Today I was contacted urgently by a site I did an install for back in early September.  The install went well and I left them several months ago with working components, but apparently about a week ago people stopped being able to login to the Community server. In fact not even the SSC could access it.

.. and yet no-one had changed anything at all.  I do love a good mystery so I thought it would be useful to someone (or even just future Gab) to document what I did:

  • verified if port 1533 was listening using netstat -an |find /i “1533”.
  • verified there were no running AV services that could interfere with the ports.
  • checked if the ST services were running, in fact only about 6 were.
  • tried to start some of the services that weren’t running and they failed immediately.
  • since no-one touched Sametime my next guess was a Windows update that caused a problem.
  • checked the Windows networking settings hadn’t been overwritten (they had) . Although those settings shouldn’t cause the services to fail completely it was worth resetting them.
  • I then added vp_trace_all=1 to the [Debug] settings in the sametime.ini which creates detailed log files in the \ibm\domino\trace directory.
  • having added that I could see log files being created for every service, even the ones that wouldn’t stay started.
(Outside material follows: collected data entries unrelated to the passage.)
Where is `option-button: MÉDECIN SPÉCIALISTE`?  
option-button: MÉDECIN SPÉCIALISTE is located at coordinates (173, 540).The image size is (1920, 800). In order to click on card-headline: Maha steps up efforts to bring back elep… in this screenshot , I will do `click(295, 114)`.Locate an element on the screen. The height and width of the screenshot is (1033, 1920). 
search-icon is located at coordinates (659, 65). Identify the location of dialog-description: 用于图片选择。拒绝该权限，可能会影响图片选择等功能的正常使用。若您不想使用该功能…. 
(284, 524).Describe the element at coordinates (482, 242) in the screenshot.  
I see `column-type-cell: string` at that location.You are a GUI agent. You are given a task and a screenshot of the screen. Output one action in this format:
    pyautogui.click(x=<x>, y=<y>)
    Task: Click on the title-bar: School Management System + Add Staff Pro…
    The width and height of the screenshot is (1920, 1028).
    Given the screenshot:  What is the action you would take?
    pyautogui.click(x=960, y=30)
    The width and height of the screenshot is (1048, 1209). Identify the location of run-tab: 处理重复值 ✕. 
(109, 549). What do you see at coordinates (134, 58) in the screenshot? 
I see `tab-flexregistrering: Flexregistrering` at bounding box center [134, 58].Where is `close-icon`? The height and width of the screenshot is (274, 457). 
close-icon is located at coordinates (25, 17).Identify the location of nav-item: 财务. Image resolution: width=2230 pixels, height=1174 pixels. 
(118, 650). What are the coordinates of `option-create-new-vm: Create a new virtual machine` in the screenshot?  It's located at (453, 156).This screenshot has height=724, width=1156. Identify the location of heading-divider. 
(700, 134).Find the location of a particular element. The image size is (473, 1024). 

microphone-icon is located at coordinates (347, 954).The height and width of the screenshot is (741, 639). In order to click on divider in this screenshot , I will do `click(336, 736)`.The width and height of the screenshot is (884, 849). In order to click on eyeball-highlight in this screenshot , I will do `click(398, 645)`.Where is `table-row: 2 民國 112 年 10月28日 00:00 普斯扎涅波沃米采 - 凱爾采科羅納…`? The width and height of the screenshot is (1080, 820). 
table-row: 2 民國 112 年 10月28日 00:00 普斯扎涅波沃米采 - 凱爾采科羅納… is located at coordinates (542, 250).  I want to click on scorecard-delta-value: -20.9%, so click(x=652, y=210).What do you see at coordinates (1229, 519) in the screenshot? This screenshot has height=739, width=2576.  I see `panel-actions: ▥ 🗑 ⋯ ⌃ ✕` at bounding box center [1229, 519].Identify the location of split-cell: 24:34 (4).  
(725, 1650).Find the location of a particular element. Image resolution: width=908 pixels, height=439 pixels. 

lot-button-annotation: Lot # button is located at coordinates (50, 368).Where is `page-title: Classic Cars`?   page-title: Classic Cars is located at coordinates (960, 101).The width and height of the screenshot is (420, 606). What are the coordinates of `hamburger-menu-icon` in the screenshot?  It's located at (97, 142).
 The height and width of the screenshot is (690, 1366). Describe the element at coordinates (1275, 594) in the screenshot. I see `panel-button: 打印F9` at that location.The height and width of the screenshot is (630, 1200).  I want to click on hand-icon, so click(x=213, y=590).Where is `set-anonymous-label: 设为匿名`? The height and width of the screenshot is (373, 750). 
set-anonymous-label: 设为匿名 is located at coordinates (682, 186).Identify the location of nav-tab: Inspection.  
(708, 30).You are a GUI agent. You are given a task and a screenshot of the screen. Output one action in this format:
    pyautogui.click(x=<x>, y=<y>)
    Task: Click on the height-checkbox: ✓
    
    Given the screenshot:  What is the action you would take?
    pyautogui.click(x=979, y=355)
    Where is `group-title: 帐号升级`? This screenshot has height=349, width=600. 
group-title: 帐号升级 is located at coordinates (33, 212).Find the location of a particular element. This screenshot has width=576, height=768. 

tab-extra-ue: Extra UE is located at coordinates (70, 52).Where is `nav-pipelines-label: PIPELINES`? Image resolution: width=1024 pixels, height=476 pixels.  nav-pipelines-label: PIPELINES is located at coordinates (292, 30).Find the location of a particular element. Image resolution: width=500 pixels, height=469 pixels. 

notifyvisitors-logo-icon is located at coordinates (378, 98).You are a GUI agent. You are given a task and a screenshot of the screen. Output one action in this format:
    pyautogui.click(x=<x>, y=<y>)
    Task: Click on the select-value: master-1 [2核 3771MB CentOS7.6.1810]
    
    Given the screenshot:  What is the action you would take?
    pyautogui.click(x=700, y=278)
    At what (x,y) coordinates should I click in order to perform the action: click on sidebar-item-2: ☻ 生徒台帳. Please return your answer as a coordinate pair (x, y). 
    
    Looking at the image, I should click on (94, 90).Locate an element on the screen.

In fact those ones recreated every couple of minutes.  So the services were trying to start and failing.
  • reviewing the log files I could see on things like STPlaces there was a JVM error, but I put that aside for the time being in case it was a dependency issue.
  • in other logs such as STDirectory I could see broken networking errors and just before that I could see a comment about switching to TLS.

    A-ha! Well, that’s new.

  • checking the sametime.ini I found:
    VPS_PORT=1516
    VPS_TLS_PORT=1516

    which I changed to:
    VPS_PORT=1516
    #VPS_TLS_PORT=1516

    My guess being an incomplete TLS configuration from the SSC.  Having done that the server restarted perfectly and all services started.  The SSC could then access the server with no problem.

Of course once I had spent 4hrs doing that I then found a technote on it which I never would have found before I saw the TLS entry.  Here’s the technote .

Sometimes it’s a rollercoaster but so long as I get things working  I’m calling that a good day.  Now back to building more Connections servers.